Pakistan said it firmly rejects India’s “baseless allegations” about “mainstreaming of terrorism” regarding the Lahore rally by terror mastermind Hafiz Saeed and also the “equally baseless allegations and efforts to malign Pakistan by implicating it in the recent attacks” in Jammu and Kashmir.
In response to a question about comments by India’s external affairs ministry spokesperson Syed Akbaruddin, Pakistan foreign office spokesperson Tasnim Aslam said: “We have taken serious note of the remarks made by the spokesperson of the Indian MEA.”
To a query, Aslam said Pakistan has been in the forefront of combating terrorism and is also its biggest victim.
The spokesperson also raked up the Samjhauta Express terror blasts of 2007 to which some right-wing Hindu activists were linked, and said: “On the contrary, if any evidence of mainstreaming of terrorism in India was needed, one only had to look at the perpetrators of Samjhauta Express terrorist attack and its masterminds.”
She also raked up the Kashmir issue, saying “Pakistan takes its obligations under the UN Security Council mandate very seriously, unlike India as manifested by its failure to implement the UN Security Council resolutions on Jammu and Kashmir”.
“We also reject the equally baseless allegations and efforts to malign Pakistan by implicating it in the recent attacks in Indian Occupied Kashmir. The recent verdict of court martial on fake encounter of 2010 exposes the hollowness of the Indian infiltration claims.”
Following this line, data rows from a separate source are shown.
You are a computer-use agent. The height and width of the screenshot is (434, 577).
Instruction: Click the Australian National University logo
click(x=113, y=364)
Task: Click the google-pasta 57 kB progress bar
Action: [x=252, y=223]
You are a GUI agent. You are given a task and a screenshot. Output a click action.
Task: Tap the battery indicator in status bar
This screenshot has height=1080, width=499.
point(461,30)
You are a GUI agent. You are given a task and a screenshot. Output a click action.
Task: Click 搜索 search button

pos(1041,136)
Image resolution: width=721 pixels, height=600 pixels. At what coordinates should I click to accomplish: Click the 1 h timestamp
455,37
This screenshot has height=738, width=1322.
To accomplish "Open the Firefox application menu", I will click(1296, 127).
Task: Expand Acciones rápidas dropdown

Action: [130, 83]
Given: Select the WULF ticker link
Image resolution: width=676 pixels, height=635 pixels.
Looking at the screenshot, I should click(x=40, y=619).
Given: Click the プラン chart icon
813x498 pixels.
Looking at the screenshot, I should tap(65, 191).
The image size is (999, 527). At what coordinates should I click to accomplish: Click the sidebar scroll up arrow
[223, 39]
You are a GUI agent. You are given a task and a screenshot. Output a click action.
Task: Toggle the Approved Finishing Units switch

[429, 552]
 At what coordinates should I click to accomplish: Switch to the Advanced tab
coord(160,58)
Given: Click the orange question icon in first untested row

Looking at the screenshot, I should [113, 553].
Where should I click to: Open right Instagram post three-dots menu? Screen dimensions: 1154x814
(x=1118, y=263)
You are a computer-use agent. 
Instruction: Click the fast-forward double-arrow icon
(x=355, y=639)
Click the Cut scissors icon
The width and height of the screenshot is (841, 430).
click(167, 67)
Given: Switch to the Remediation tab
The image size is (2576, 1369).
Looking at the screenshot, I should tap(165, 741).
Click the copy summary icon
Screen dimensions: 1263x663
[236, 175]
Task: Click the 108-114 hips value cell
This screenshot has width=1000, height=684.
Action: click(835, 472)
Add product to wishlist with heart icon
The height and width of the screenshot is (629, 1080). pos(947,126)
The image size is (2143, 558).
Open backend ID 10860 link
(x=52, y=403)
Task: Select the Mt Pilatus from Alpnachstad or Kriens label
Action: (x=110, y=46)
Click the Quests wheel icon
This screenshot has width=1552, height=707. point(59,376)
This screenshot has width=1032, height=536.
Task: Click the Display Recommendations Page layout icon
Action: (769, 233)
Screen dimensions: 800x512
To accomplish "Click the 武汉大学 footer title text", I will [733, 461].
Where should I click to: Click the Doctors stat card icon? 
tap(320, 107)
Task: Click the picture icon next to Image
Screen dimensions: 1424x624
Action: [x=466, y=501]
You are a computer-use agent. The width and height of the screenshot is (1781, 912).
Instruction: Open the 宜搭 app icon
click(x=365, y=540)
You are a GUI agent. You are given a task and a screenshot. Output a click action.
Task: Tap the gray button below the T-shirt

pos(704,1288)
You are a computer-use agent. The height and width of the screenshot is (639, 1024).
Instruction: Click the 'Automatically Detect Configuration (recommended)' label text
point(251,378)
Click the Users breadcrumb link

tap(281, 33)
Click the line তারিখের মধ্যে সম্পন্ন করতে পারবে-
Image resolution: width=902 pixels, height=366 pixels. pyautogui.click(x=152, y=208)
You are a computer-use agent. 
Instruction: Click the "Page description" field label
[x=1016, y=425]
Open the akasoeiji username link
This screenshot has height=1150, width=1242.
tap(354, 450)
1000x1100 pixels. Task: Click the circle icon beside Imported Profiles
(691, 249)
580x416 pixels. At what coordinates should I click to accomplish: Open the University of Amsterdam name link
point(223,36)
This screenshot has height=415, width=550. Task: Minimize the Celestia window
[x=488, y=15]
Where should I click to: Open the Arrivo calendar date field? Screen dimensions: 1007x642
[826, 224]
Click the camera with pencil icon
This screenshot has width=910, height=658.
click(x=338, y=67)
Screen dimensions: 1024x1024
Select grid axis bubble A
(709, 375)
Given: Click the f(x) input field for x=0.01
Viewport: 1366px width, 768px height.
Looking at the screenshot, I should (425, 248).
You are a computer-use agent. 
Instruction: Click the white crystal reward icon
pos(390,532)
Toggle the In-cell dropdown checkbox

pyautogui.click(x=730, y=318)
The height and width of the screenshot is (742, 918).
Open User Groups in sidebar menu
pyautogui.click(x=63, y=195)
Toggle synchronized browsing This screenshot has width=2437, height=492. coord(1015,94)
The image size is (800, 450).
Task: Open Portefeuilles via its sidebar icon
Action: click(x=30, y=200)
She said the recent violence in Indian Kashmir “is the result of decades of repressive Indian policies and imposition of sham elections in Indian Kashmir, an exercise in futility.
“India has to understand that the people of Jammu and Kashmir would accept nothing short of their right to self-determination, promised to them by the United Nations Security Council and accepted by India and the International community.”
On Friday, Akbaruddin had strongly criticised Mumbai attacks mastermind Hafiz Saeed holding a two-day rally in Lahore, terming it as “nothing short of mainstreaming of terrorism”.
He said the fact that Saeed held a two-day ijtema of his proscribed Jamaat-ud-Dawa (JuD) at a national monument with a large number of police standing guard despite being a designated terrorist entity highlighted “blatant disregard for the global norms evolving against terrorism”.
The Pakistan government had run two special trains to transport people to Lahore for the JuD’s congregation that began Thursday.
The spokesperson said: “We describe it as nothing short of mainstreaming of terrorism”.